Abstract

We find significant differences between degradation and healing at the surface or in the bulk for each of the different APbBr₃ single crystals (A = CH₃NH₃⁺, methylammonium (MA); HC(NH₂)₂⁺, formamidinium (FA); and cesium, Cs⁺). Using 1- and 2-photon microscopy and photobleaching we conclude that kinetics dominate the surface and thermodynamics the bulk stability. Fluorescence-lifetime imaging microscopy, as well as results from several other methods, relate the (damaged) state of the halide perovskite (HaP) after photobleaching to its modified optical and electronic properties.

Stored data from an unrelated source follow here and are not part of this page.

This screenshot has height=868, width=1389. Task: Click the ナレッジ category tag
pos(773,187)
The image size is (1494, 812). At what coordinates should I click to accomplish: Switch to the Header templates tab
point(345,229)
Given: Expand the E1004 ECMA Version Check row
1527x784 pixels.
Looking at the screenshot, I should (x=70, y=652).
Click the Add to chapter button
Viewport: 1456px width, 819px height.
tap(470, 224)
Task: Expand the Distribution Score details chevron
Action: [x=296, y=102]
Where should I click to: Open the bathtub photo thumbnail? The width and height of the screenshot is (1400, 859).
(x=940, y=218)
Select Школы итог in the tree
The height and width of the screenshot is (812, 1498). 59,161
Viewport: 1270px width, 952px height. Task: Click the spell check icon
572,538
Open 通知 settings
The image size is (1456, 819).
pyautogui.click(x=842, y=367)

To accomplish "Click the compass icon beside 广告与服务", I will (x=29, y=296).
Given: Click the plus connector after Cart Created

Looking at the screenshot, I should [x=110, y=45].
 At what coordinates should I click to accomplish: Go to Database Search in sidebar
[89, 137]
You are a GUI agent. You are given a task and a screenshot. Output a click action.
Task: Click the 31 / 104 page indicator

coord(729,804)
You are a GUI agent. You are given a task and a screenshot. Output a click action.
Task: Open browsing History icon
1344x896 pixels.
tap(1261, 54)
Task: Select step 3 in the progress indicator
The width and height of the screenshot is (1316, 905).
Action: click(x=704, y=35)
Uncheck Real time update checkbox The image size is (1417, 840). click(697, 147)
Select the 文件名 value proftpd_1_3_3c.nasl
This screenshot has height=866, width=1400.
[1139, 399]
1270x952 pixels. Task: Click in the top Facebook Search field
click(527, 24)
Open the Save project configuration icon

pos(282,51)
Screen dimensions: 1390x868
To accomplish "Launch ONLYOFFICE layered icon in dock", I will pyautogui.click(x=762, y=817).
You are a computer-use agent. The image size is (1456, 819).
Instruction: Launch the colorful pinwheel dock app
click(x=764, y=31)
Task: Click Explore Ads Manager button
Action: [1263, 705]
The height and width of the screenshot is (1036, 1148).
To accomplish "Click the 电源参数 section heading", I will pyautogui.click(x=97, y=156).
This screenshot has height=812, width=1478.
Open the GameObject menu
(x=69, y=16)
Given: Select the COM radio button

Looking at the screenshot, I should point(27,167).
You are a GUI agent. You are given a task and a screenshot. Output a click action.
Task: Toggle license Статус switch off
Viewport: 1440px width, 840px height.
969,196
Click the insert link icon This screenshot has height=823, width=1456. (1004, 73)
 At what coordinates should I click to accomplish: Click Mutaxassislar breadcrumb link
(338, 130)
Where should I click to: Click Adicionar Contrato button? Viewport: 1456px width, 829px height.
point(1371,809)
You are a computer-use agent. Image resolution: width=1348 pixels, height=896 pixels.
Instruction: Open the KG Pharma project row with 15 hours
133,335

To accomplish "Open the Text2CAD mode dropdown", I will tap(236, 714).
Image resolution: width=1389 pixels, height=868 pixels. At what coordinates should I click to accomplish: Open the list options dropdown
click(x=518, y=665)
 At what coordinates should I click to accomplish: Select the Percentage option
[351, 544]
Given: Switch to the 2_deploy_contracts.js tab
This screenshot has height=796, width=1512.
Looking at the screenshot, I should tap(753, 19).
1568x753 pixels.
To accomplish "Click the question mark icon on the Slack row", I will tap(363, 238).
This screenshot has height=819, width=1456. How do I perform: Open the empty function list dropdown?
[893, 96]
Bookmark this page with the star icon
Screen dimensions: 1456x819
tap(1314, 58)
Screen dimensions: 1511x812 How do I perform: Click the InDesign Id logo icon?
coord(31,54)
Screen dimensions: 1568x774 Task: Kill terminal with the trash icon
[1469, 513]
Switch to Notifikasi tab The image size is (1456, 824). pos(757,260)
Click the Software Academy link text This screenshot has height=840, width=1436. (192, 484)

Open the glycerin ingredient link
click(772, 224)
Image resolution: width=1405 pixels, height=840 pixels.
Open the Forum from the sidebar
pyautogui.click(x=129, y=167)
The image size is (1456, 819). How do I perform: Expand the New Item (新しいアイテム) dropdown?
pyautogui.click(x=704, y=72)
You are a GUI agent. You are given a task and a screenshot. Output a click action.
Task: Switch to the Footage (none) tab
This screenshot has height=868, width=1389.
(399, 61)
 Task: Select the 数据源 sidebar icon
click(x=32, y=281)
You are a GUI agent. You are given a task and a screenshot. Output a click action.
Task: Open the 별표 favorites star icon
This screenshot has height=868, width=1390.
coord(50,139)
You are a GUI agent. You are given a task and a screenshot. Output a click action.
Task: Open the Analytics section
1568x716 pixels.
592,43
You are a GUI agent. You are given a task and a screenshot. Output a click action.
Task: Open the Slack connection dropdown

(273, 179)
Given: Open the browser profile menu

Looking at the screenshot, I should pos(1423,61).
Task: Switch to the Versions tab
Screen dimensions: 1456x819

The A cation type strongly influences both the kinetics and the thermodynamics of recovery and degradation: FA heals best the bulk material with faster self-healing; Cs⁺ protects the surface best, being the least volatile of the A cations and possibly through O-passivation; MA passivates defects via methylamine from photo-dissociation, which binds to Pb²⁺. DFT simulations provide insight into the passivating role of MA, and also indicate the importance of the Br₃^- defect as well as predicts its stability. The occurrence and rate of self-healing are suggested to explain the low effective defect density in the HaPs and through this, their excellent performance. These results rationalize the use of mixed A-cation materials for optimizing both solar cell stability and overall performance of HaP-based devices, and provide a basis for designing new HaP variants.